Zuerst also haben wir noch in dieser Welt zu leben und uns mit ihr auseinanderzusetzen. Wir haben uns, um Gottes willen, einzumischen, wenn es darum geht, das Diesseits liebevoller und menschlicher zu gestalten.Mit dem Wissen allerdings, dass nicht wir es sind, die das letzte Wort haben. Und mit dem Wissen darum, dass seit unserer Taufe alle unsere Lebensäußerungen "in Christo" sind. Aber gerade dieses Wissen gibt doch eine ungeheure Kraft, unsere "kleinen Kreuze" zu tragen. "In Christus leben wir nicht mehr unser Leben, sondern Christus lebt sein Leben in uns", hat Dietrich Bonhoeffer einmal formuliert. Das gab ihm die Freiheit, sich bis zum äußersten einzusetzen gegen Unrecht und Gewalt, dagegen, dass der Tod das letzte Wort behält auf dieser Welt. Paulus sagt auch in seinem Brief einige Zeilen später: "Tag für Tag sterbe ich bei meinem Rühmen fur Euch, Brüder, das ich habe in Jesus Christus, unserem Herrn". Wenn wir nur in diesem Leben Hoffnung hätten, wäre das eine armselige Hoffnung, eine, die uns um unser bisschen Leben bei jedem Schlag zittern ließe.
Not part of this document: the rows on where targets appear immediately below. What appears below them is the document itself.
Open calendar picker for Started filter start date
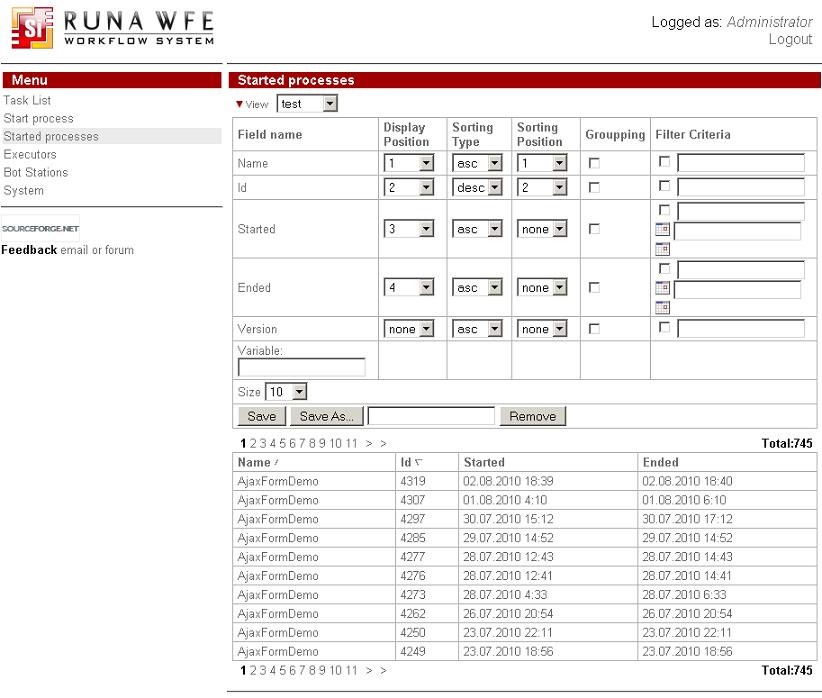The height and width of the screenshot is (698, 822). pos(663,230)
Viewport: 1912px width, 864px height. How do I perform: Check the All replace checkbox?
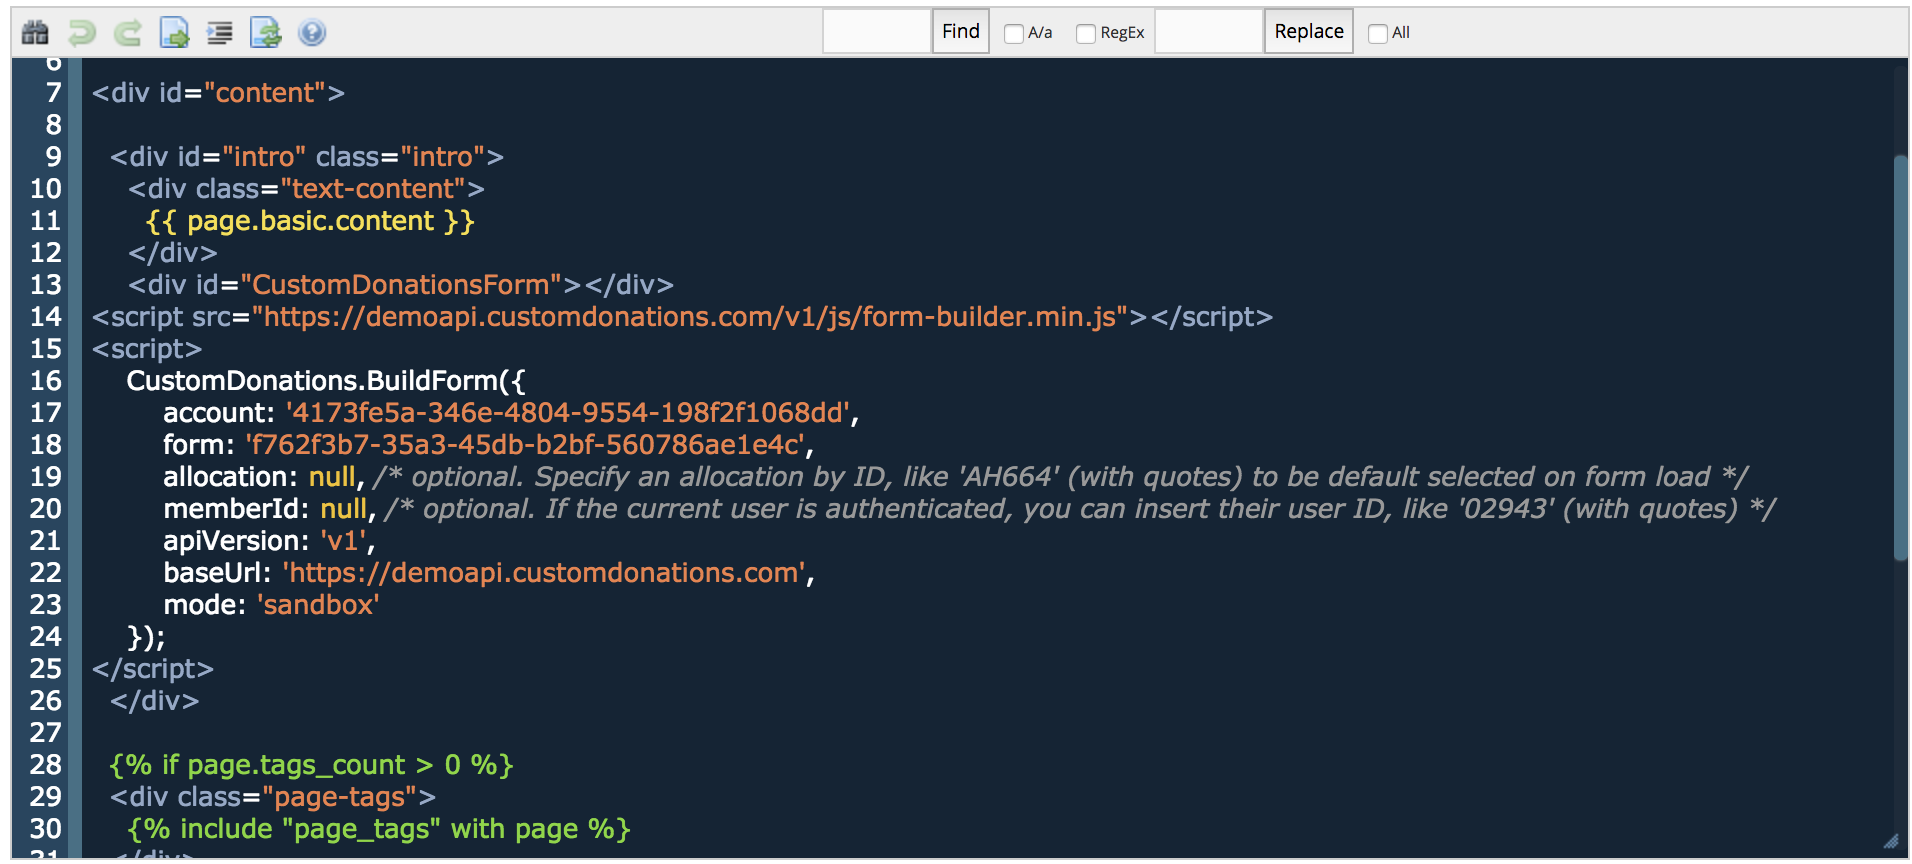click(x=1377, y=33)
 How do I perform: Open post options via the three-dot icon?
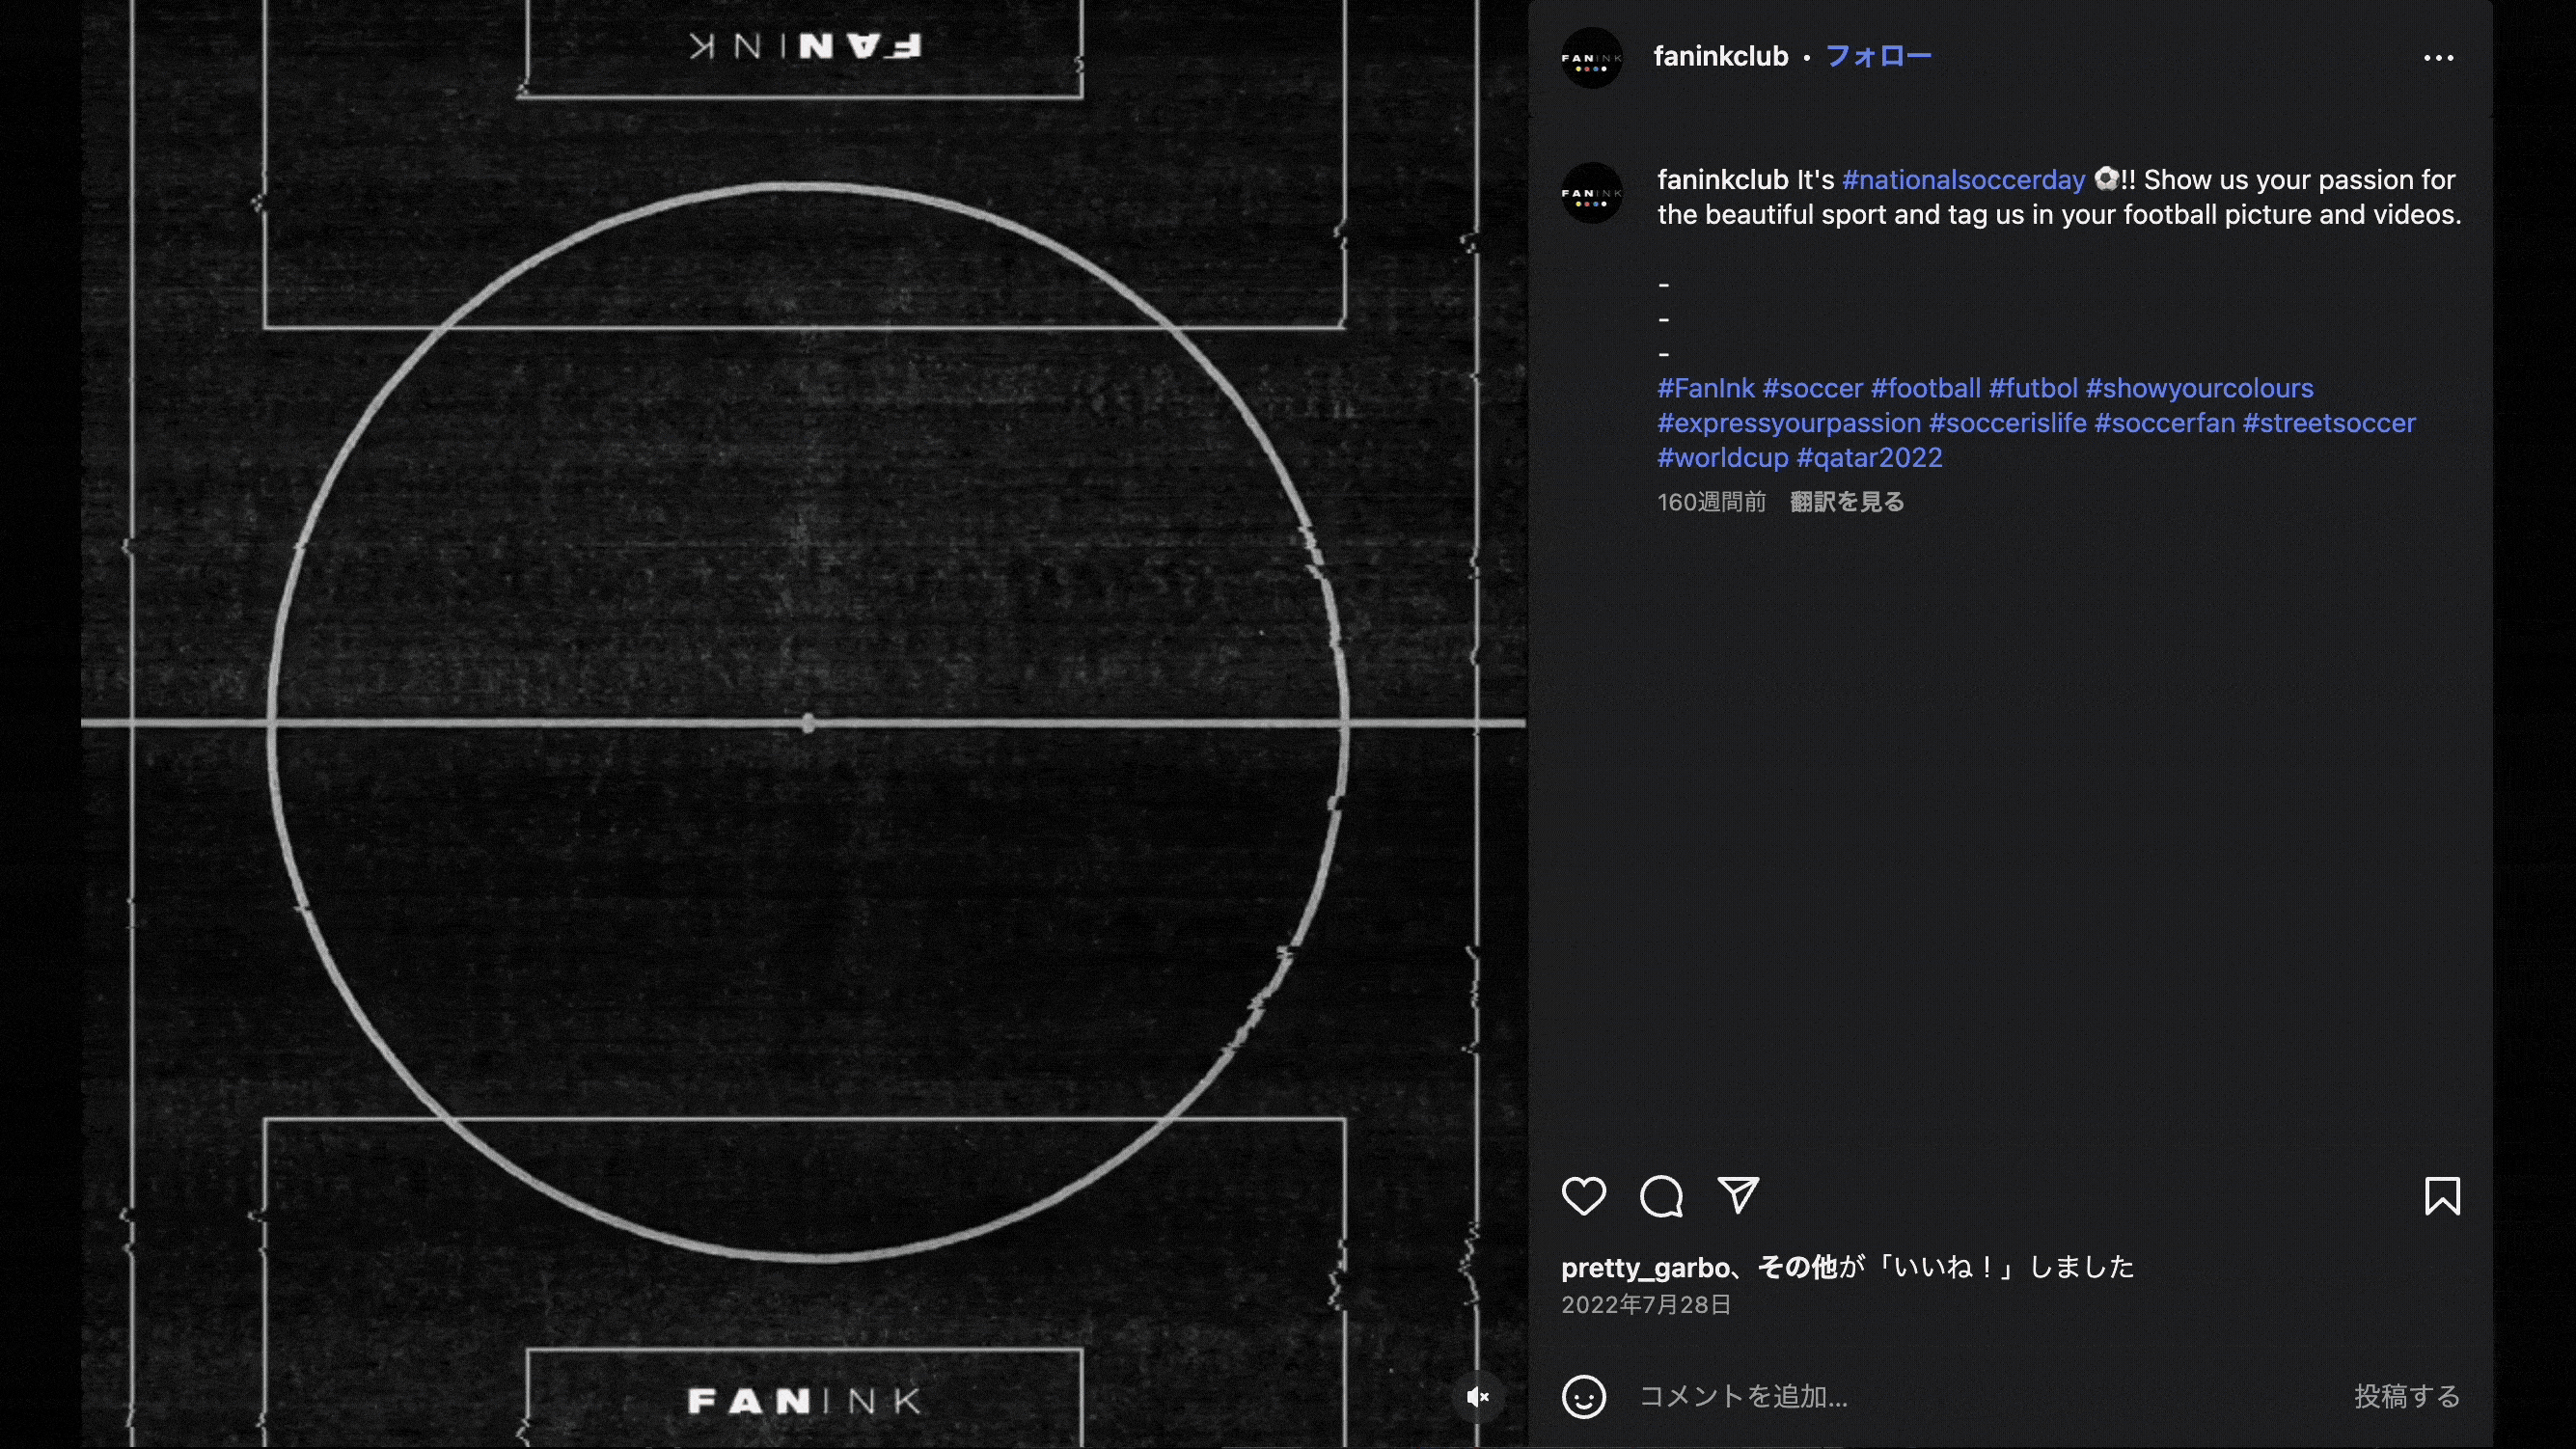coord(2440,57)
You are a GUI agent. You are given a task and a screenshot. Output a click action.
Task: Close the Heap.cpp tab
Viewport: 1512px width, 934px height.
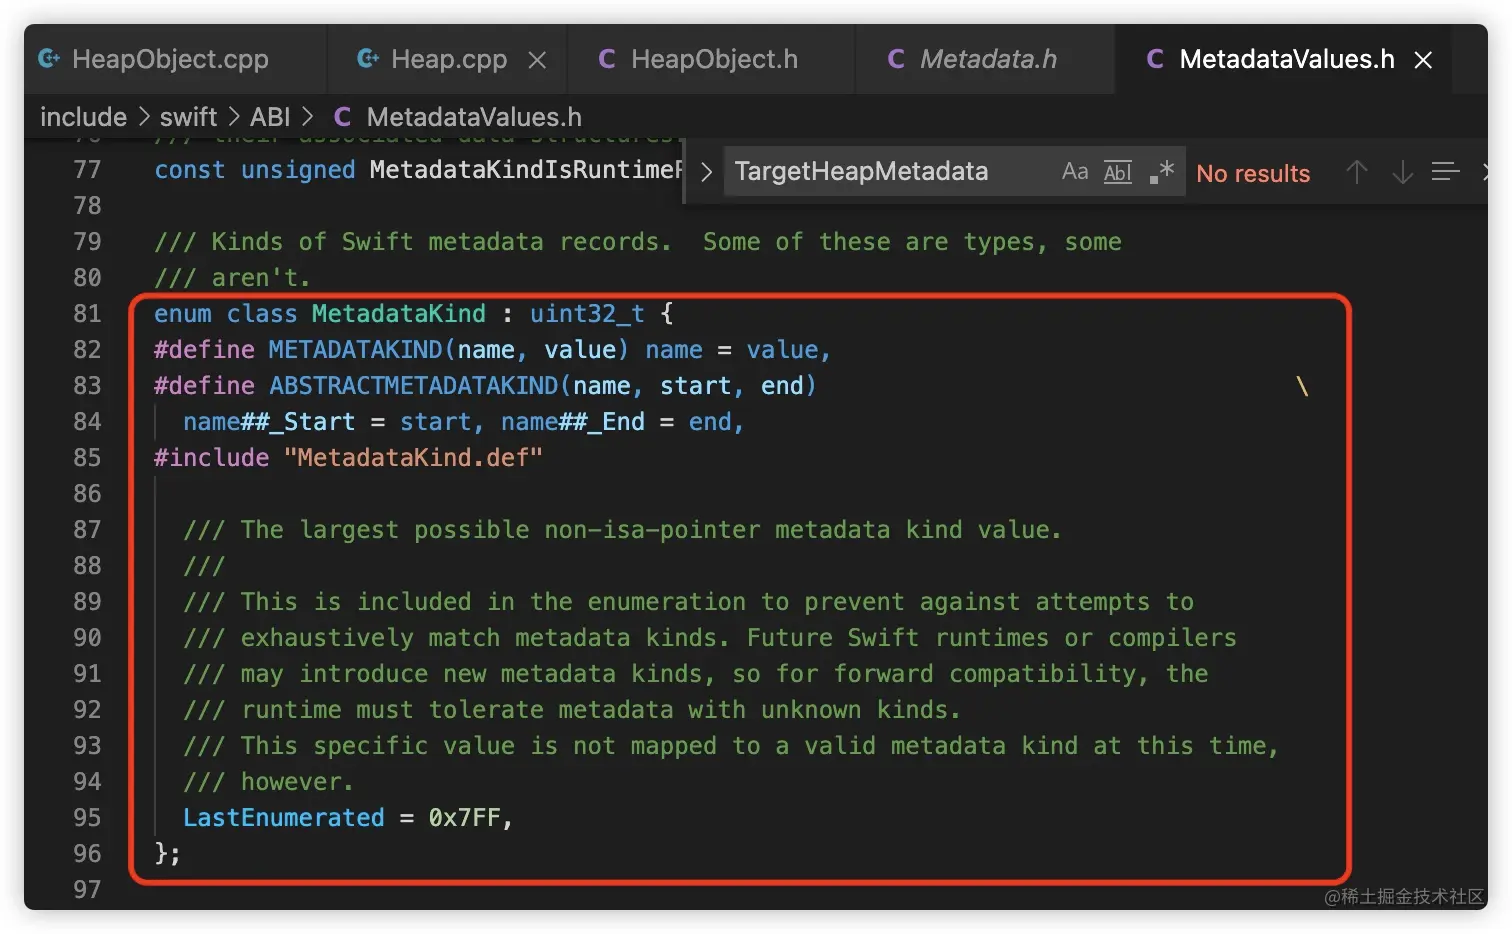coord(537,61)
Andererseits, hätten wir nur die Hoffnung auf ein Jenseits, würde das zu Fatalismus verleiten: Lassen wir doch alles laufen, wie es läuft. Mischen wir uns nicht ein – und warten wir darauf, dass wir es einmal besser haben, wenn das Jammertal hinter uns liegt, je eher, desto besser. Auch das ist nicht gemeint mit dem, was der Apostel Paulus "In Christus sein" nennt. In der Nachfolge leben heißt, Einsatz im Diesseits, für die Schwachen, gegen Gewalt und Willkür, so weit es in unseren Kräften steht. Und die reichen weiter als wir uns manchmal zutrauen. Wir haben schließlich im Rücken die feste Zusicherung, dass auch wir auferstehen werden, wenn alle Herrschaft, Macht und Gewalt und als letztes auch der Tod vernichtet sein werden. Für uns, die wir den Auferstandenen nicht von Angesicht zu Angesicht gesehen haben, mag das schwer zu begreifen sein. Das ganze Heilsgeschehen ist unendlich schwer zu begreifen, es kann eigentlich nur von ganzem Herzen geglaubt werden.

"Im Licht der Ostersonne bekommen die Geheimnisse der Erde ein anderes Gesicht", hat Friedrich von Bodelschwingh, der Pfarrer von Bethel, gesagt. Schauen wir hin: Sie bekommen das Gesicht des auferstandenen Christus, der zu uns wie zu den Frauen am Grab sagt: "Entsetzt euch nicht! Fürchtet euch nicht" und wie zu den Aposteln: "Wer da glaubt und getauft wird, der wird selig werden". Dass wir diese Botschaft des Auferstandenen glauben und auch den Mut haben, sie weiterzutragen, dazu bewahre uns der Friede Gottes, der höher ist als alles menschlich Denkbare in Christus Jesus.